** Source data follows **

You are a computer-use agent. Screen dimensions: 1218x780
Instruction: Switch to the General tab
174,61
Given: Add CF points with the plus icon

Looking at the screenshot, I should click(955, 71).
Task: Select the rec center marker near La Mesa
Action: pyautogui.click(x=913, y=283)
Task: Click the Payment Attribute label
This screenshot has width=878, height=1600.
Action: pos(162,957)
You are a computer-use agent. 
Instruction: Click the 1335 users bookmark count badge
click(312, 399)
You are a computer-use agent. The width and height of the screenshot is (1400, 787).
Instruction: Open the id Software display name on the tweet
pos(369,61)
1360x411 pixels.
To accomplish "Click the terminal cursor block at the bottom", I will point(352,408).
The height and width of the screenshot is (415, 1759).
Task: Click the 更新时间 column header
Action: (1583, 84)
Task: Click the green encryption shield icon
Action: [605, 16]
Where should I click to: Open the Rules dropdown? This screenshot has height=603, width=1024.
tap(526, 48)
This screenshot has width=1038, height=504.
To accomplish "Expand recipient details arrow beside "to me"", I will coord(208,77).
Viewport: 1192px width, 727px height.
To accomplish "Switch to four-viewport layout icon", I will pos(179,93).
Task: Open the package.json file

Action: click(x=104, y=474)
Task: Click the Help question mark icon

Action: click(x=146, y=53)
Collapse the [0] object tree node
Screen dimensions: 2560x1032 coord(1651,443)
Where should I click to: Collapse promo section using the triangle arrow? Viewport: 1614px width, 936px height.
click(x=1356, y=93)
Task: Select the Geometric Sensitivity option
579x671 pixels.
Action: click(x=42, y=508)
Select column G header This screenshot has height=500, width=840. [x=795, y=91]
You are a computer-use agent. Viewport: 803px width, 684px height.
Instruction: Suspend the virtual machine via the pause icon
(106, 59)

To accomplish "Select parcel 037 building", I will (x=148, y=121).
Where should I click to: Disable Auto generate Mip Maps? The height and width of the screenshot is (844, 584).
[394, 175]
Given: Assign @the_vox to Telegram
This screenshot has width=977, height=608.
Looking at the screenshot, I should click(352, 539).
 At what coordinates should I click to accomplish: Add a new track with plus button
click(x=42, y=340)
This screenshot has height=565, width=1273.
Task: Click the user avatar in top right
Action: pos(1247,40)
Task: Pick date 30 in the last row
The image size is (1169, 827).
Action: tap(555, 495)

** End of Source data **

▶ Work to be completed:
Line by line, retype all the entries exactly as they are shown.

▶ Answer space:
You are a computer-use agent. Screen dimensions: 1218x780
Instruction: Switch to the General tab
174,61
Given: Add CF points with the plus icon

Looking at the screenshot, I should click(955, 71).
Task: Select the rec center marker near La Mesa
Action: pyautogui.click(x=913, y=283)
Task: Click the Payment Attribute label
This screenshot has width=878, height=1600.
Action: pos(162,957)
You are a computer-use agent. 
Instruction: Click the 1335 users bookmark count badge
click(312, 399)
You are a computer-use agent. The width and height of the screenshot is (1400, 787).
Instruction: Open the id Software display name on the tweet
pos(369,61)
1360x411 pixels.
To accomplish "Click the terminal cursor block at the bottom", I will point(352,408).
The height and width of the screenshot is (415, 1759).
Task: Click the 更新时间 column header
Action: (1583, 84)
Task: Click the green encryption shield icon
Action: [605, 16]
Where should I click to: Open the Rules dropdown? This screenshot has height=603, width=1024.
tap(526, 48)
This screenshot has width=1038, height=504.
To accomplish "Expand recipient details arrow beside "to me"", I will coord(208,77).
Viewport: 1192px width, 727px height.
To accomplish "Switch to four-viewport layout icon", I will pos(179,93).
Task: Open the package.json file

Action: click(x=104, y=474)
Task: Click the Help question mark icon

Action: click(x=146, y=53)
Collapse the [0] object tree node
Screen dimensions: 2560x1032 coord(1651,443)
Where should I click to: Collapse promo section using the triangle arrow? Viewport: 1614px width, 936px height.
click(x=1356, y=93)
Task: Select the Geometric Sensitivity option
579x671 pixels.
Action: click(x=42, y=508)
Select column G header This screenshot has height=500, width=840. [x=795, y=91]
You are a computer-use agent. Viewport: 803px width, 684px height.
Instruction: Suspend the virtual machine via the pause icon
(106, 59)

To accomplish "Select parcel 037 building", I will (x=148, y=121).
Where should I click to: Disable Auto generate Mip Maps? The height and width of the screenshot is (844, 584).
[394, 175]
Given: Assign @the_vox to Telegram
This screenshot has width=977, height=608.
Looking at the screenshot, I should click(352, 539).
 At what coordinates should I click to accomplish: Add a new track with plus button
click(x=42, y=340)
This screenshot has height=565, width=1273.
Task: Click the user avatar in top right
Action: pos(1247,40)
Task: Pick date 30 in the last row
The image size is (1169, 827).
Action: tap(555, 495)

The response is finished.